Curated By: Shankhyaneel Sarkar
Last Updated: November 13, 2023, 12:28 IST
London, United Kingdom (UK)
A Dubai court in 2022 approved the extradition to Denmark of the British financier Sanjay Shah, accused of orchestrating a $1.7 billion tax scheme. (Image: AP File Photo)
Solo Capital’s Sanjay Shah is an accused in the cum-ex scandal and awaits extradition from Dubai to Denmark.
Indian-origin hedge fund trader Sanjay Shah who made a last-ditch attempt last week at the UK Supreme Court to halt a $1.8 billion trial with Denmark-based officials over Cum-Ex tax dividend trades.
Cum-ex is a financial scandal that involves dividend tax exploitation. Investors manipulate stock trades and claim tax refunds on dividends that are not rightfully theirs.

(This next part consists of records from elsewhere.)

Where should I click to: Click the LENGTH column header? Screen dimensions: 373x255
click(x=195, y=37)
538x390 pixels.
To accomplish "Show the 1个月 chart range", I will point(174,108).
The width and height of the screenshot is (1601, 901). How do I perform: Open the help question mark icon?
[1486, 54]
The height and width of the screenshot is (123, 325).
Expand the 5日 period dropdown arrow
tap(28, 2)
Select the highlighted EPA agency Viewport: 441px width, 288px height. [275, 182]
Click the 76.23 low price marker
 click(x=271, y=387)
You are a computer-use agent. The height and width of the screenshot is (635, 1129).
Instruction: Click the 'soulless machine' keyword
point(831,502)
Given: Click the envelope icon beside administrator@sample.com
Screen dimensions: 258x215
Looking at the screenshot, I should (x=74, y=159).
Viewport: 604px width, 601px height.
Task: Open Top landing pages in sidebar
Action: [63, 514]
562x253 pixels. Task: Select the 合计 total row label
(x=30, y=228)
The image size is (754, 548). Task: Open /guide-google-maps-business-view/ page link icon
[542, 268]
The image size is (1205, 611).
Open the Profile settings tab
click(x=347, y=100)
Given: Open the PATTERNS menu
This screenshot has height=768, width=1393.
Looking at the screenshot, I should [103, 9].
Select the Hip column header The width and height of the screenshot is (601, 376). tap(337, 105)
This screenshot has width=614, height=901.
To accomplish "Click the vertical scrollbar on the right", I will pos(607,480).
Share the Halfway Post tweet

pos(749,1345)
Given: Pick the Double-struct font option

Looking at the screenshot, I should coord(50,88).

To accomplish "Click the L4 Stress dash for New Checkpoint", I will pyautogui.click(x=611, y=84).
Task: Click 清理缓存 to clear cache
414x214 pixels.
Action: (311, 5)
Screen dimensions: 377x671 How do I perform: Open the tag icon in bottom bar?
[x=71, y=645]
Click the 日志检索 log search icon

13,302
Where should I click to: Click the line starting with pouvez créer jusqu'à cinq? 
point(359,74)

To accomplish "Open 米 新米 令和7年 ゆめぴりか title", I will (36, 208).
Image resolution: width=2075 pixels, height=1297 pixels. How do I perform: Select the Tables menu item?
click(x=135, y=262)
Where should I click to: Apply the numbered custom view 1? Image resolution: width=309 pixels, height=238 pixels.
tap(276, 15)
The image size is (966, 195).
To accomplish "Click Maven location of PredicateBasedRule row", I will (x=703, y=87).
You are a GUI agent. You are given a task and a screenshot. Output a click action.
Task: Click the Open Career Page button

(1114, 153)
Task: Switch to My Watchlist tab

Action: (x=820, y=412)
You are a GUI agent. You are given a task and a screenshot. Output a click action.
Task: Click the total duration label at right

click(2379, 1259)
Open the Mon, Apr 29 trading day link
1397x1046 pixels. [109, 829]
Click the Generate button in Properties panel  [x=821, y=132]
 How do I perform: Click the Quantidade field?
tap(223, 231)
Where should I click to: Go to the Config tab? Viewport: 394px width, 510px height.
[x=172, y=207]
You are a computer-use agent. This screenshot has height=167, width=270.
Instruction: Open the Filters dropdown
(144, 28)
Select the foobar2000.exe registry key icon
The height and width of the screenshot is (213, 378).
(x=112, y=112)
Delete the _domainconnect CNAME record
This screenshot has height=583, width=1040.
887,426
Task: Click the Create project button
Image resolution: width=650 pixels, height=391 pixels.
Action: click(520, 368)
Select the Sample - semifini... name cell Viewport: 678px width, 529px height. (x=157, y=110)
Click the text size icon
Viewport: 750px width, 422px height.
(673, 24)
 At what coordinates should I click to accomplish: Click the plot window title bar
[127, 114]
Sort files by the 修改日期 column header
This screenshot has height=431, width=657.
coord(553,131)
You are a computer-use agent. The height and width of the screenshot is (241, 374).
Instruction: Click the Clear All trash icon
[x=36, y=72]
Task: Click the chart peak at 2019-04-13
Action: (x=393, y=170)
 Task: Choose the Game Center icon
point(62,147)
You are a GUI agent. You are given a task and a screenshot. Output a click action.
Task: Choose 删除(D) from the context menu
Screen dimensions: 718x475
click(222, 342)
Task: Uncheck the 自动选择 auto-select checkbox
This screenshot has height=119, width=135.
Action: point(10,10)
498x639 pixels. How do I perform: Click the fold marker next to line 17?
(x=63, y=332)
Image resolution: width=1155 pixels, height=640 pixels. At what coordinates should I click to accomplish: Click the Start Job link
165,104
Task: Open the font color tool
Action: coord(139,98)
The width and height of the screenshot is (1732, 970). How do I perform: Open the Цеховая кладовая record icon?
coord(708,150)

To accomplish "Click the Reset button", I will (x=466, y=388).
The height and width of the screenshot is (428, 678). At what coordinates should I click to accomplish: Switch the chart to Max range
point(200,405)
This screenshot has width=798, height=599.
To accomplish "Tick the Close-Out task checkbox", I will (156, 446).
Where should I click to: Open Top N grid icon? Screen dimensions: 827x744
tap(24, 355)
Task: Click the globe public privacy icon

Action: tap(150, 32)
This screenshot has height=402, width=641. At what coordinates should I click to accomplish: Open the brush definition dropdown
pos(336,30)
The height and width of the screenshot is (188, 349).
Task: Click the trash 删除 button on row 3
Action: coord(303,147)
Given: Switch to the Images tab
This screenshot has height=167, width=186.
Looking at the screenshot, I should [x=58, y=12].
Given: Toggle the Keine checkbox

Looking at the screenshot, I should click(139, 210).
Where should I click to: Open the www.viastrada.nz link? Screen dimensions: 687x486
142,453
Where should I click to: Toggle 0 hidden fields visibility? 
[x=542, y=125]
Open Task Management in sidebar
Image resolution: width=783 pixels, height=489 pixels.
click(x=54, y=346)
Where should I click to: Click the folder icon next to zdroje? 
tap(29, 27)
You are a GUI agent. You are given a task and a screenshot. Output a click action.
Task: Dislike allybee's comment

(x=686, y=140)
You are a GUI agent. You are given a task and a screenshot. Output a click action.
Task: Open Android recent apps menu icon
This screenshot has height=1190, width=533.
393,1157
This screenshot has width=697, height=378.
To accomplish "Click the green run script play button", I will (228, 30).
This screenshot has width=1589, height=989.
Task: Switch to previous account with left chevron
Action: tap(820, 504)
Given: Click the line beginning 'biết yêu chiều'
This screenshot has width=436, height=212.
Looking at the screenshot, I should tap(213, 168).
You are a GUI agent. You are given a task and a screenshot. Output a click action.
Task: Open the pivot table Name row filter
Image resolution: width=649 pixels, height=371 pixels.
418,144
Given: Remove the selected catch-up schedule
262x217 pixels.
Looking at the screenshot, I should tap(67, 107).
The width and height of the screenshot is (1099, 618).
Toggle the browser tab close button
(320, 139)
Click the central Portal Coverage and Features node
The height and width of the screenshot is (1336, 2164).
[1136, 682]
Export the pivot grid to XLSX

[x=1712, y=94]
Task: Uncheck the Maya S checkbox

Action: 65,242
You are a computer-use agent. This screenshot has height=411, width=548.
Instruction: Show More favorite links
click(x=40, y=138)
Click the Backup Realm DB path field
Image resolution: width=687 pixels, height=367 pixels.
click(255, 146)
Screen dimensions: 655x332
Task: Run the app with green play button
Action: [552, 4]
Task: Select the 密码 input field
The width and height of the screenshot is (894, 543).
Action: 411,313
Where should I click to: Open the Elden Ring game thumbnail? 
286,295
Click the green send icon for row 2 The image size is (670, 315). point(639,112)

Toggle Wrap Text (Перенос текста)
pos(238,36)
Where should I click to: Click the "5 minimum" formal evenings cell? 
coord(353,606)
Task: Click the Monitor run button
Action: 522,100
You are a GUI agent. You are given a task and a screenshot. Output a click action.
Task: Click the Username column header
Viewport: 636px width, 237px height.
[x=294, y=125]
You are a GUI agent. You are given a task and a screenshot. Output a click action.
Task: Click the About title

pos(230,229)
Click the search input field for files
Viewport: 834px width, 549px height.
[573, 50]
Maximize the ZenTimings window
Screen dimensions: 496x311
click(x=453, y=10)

Cum-ex is named after Latin terms meaning with/without. It involves selling stocks with a dividend (cum) but delivering them without it (ex).
They, then, engage in rapid buying and selling of shares around the dividend payout date which creates confusions about who is the rightful owner. Then, multiple claimants will appear to seek refunds for the same dividend tax.
This is an unethical practice and several European countries have lost billions in tax revenue due to this. People who have engaged in these practices have faced regulatory crackdowns and legal actions.
Shah’s lawyers claim that the UK is not the proper place for Skatteforvaltningen (the Danish Customs and Tax Administration) to bring its claim over the cum-ex allegations.
A lower court earlier gave a ruling in favour of Shah but the court of appeal sided with the Danish tax agency. There are scores of other traders involved and they will face a civil trial that will begin in April. It will be one of the longest in UK Supreme Court’s history as it may last one year.
Shah’s legal team maintains that the UK is not the right place for the claim because issues related to foreign tax law cannot be ruled on here.
“The applications for refunds were all based on a lie that the applicants had paid tax in the first place which, on the respondent’s pleaded case, they had not,” Judge David Lloyd Jones said, according to Bloomberg.
Shah, who is the founder of Solo Capital Partners LLP, is now a key figure in the scandal over alleged tax fraud involving several European nations. Denmark and Germany have charged dozens of bankers, traders and lawyers over the use of the strategy through which they earned millions of euros through duplicate tax refunds.
Shah is in Dubai, waiting to be extradited from the United Arab Emirates to Denmark. He faces a criminal trial in Denmark, which has been postponed while his extradition is planned. He also faces a trial in Germany. The hedge fund manager maintains he is innocent.